Tuesday, June 26, 2007

Patience is a virtue great


... and little girls should learn to wait, as my father used to be very fond of saying. (Other wise words of his included 'a princess always keeps her promises' and 'no one can make a fool of you without your permission'). And I think on the whole he was right, patience is a great virtue and nowhere was this virtue more beautifully demonstrated than at Braunston (oh yes, I'm spinning that out for all it's worth).
With a record number of working boats attending it was almost impossible to see the surface of the water for long stretches, and they had to make their way up and down, passing and turning, for the parades, sometimes waiting for ages to move, sometimes getting bumped and scraped, and yet I never saw anyone looking less than completely calm and cheerful. It was an object lesson in ... well, something.

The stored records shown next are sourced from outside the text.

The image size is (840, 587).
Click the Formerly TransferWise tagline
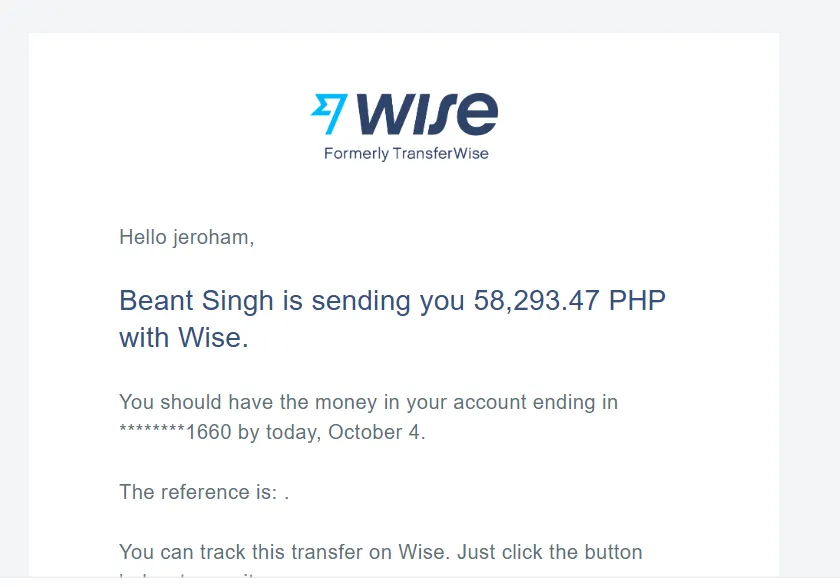(x=406, y=154)
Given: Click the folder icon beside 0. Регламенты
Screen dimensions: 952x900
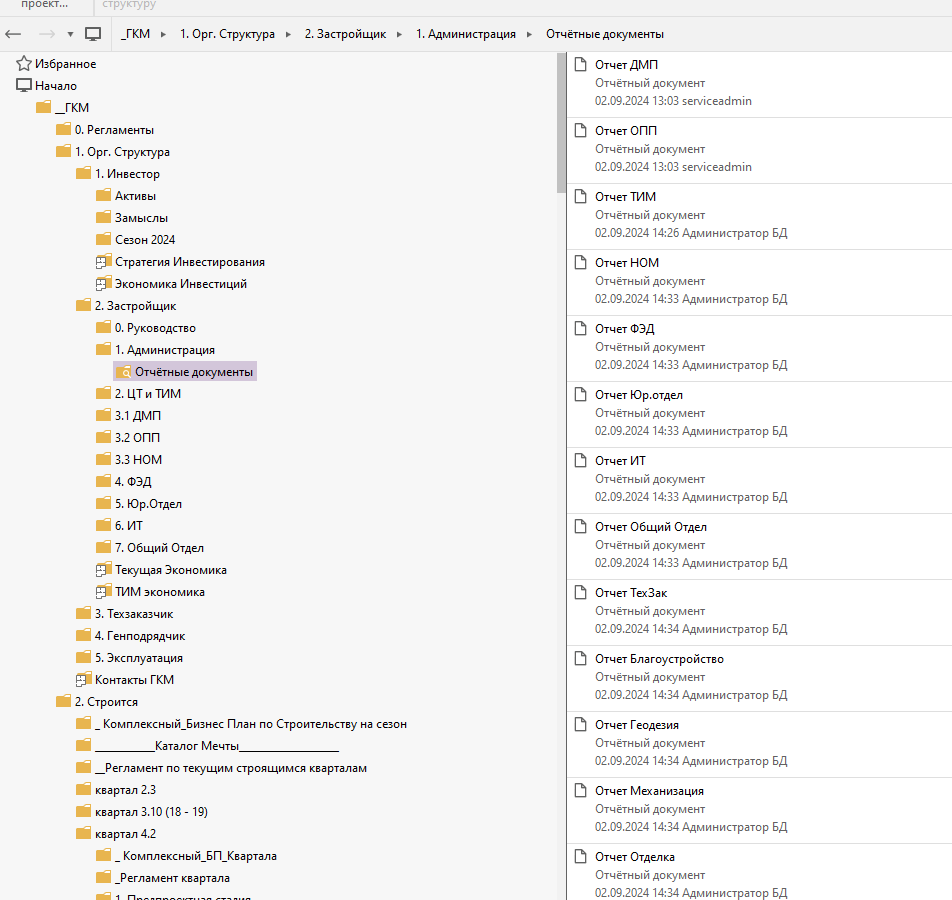Looking at the screenshot, I should (x=63, y=130).
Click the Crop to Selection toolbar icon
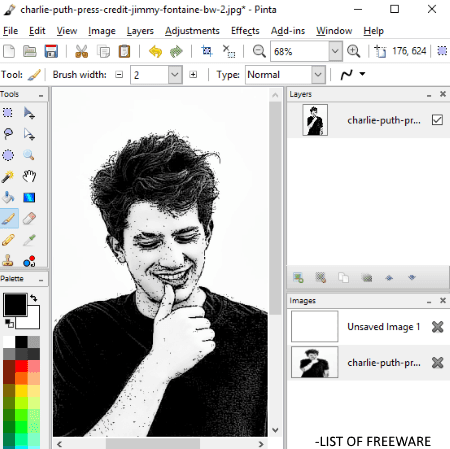Screen dimensions: 450x449 pyautogui.click(x=206, y=51)
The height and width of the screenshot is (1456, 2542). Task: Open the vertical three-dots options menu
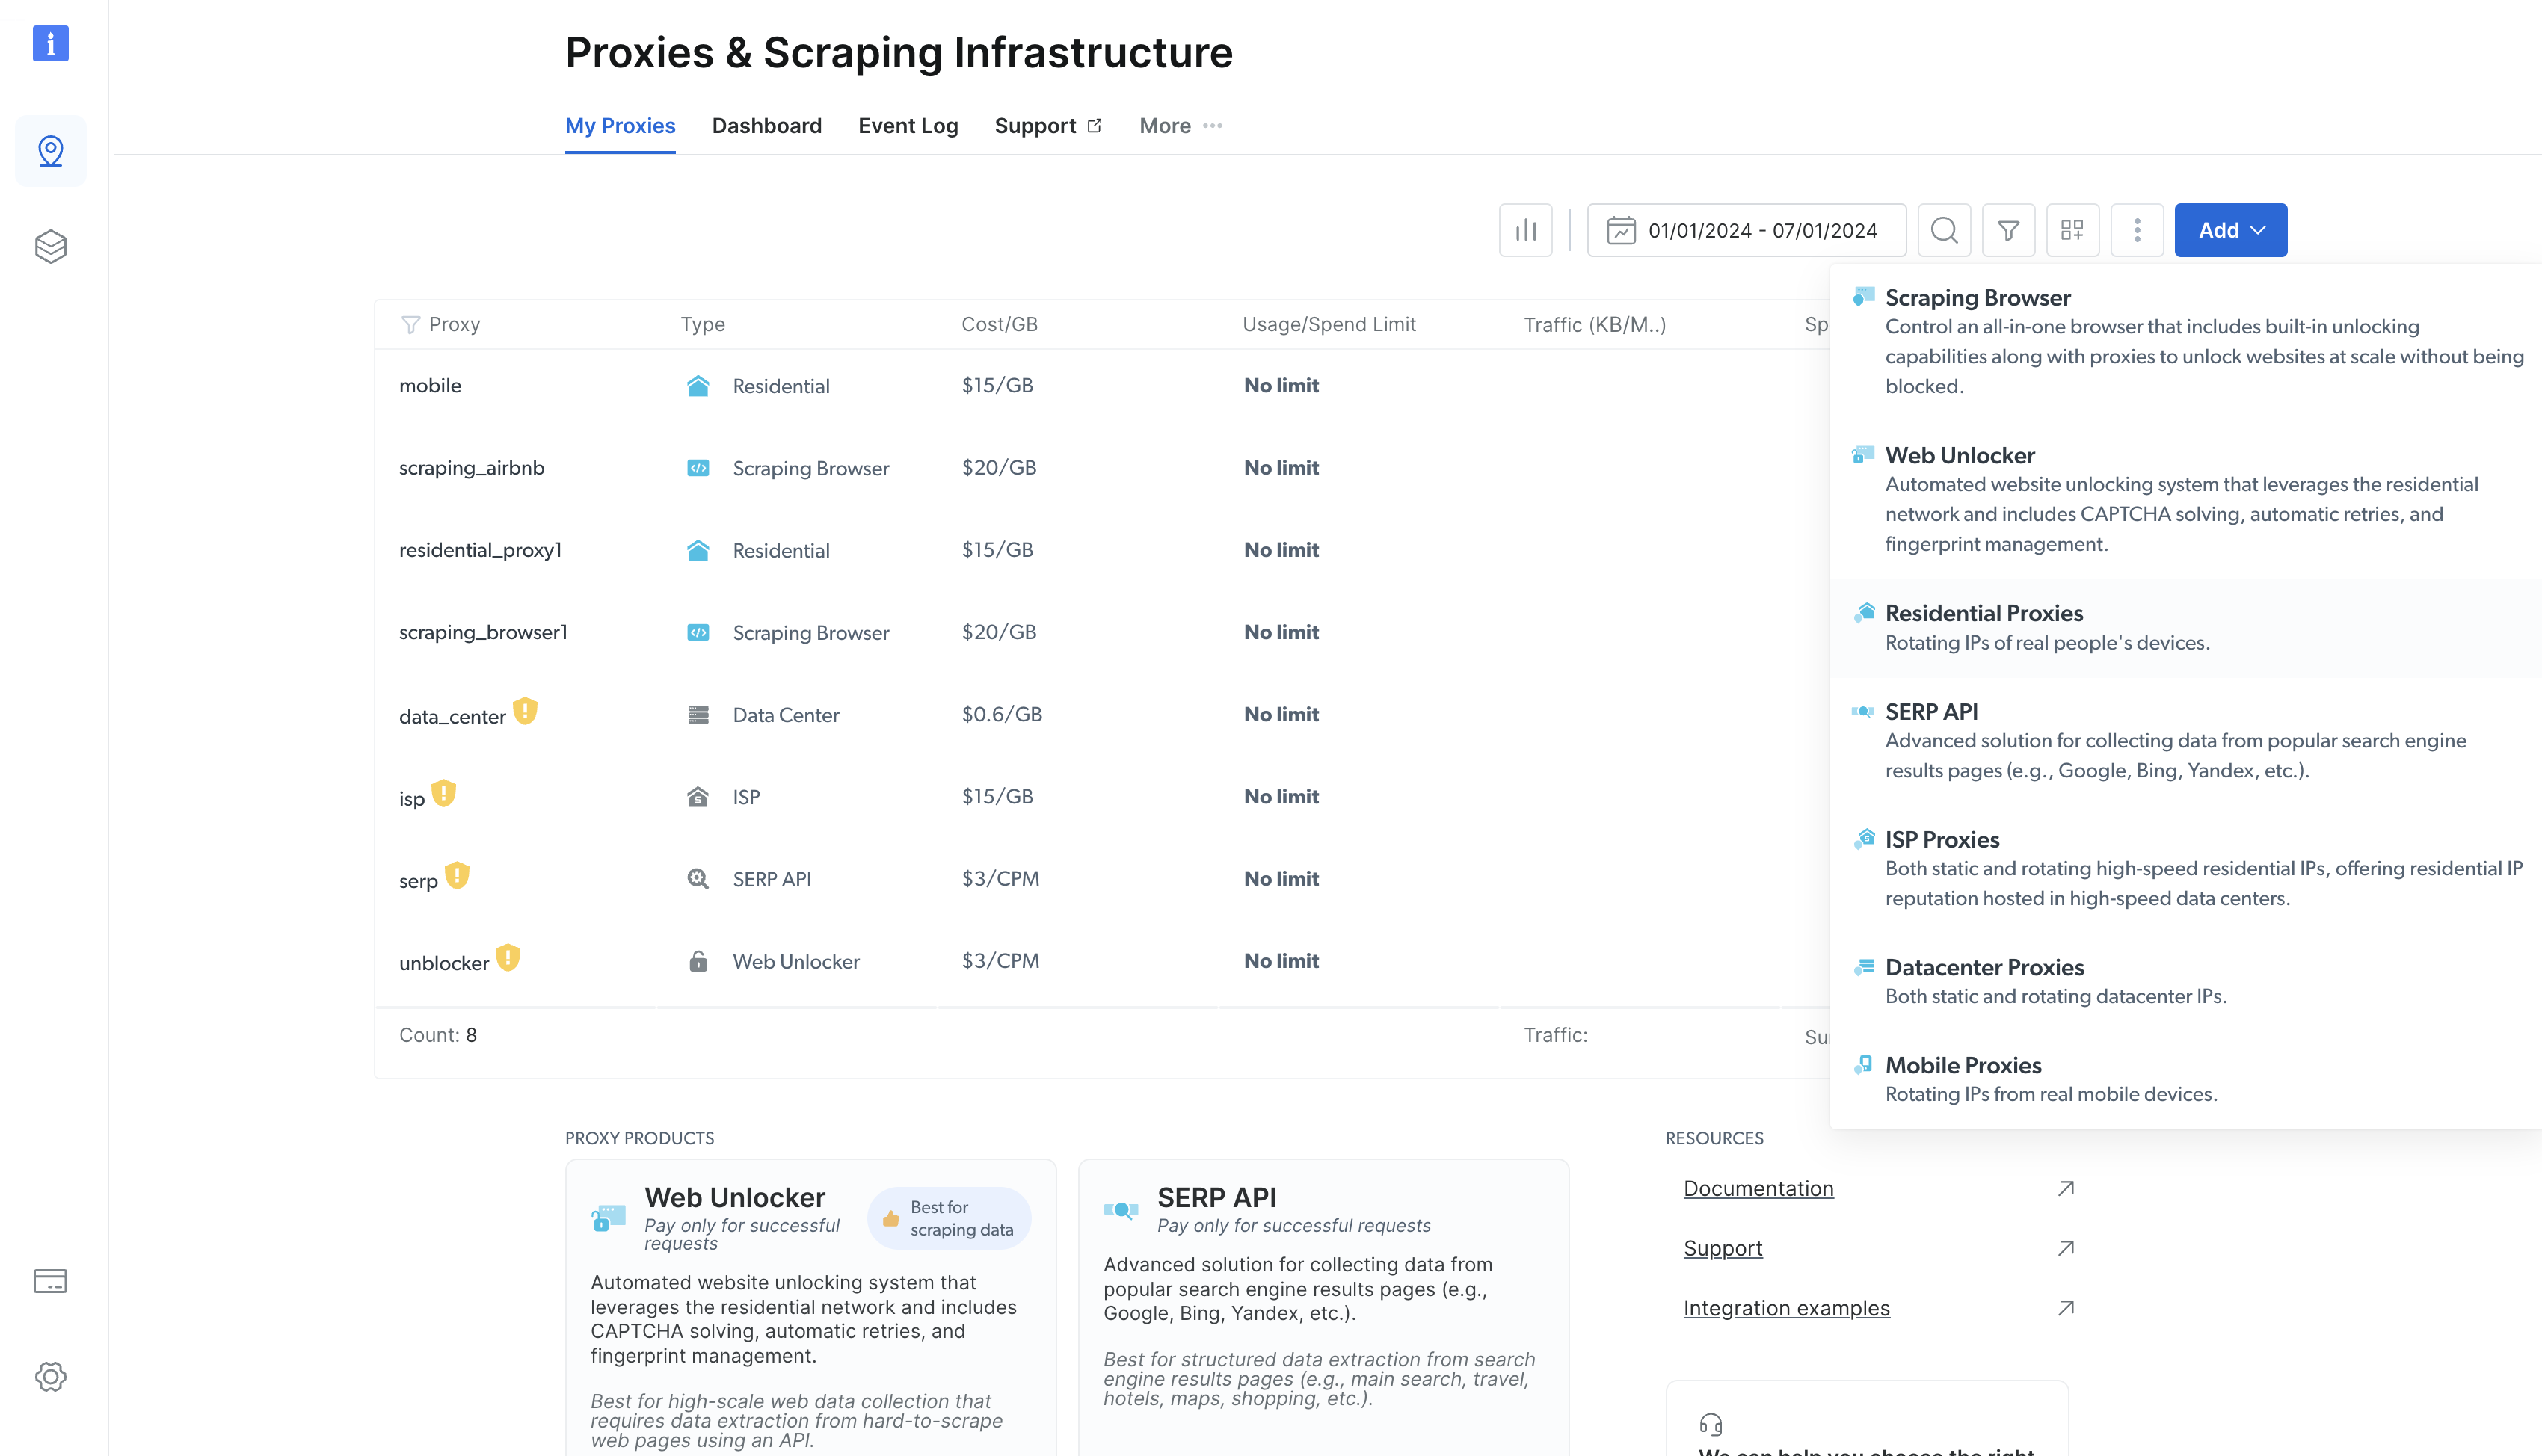click(x=2137, y=230)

Another little moralising tale of my father's concerned a friend of his who was entertaining a colleague from abroad, and the colleague professed astonishment at the activity of the British rush hour, and people's desperation to be somewhere else as quickly as possible. 'But what', he apparently asked, 'do they do with all the time they save?'
I suppose, recalling how I was elbowing my way onto the tube this very morning and cursing the minor delays on the Victoria Line, that it's a bit hypocritical to wax so lyrical about the virtue of patience, but on the other hand it makes it all the more special that there is a world in which it really still does seem to come naturally, and to count for something; a world in which we can be virtuous (not only patient, but kind, and helpful) without fear of losing our place in the queue or on the greasy pole.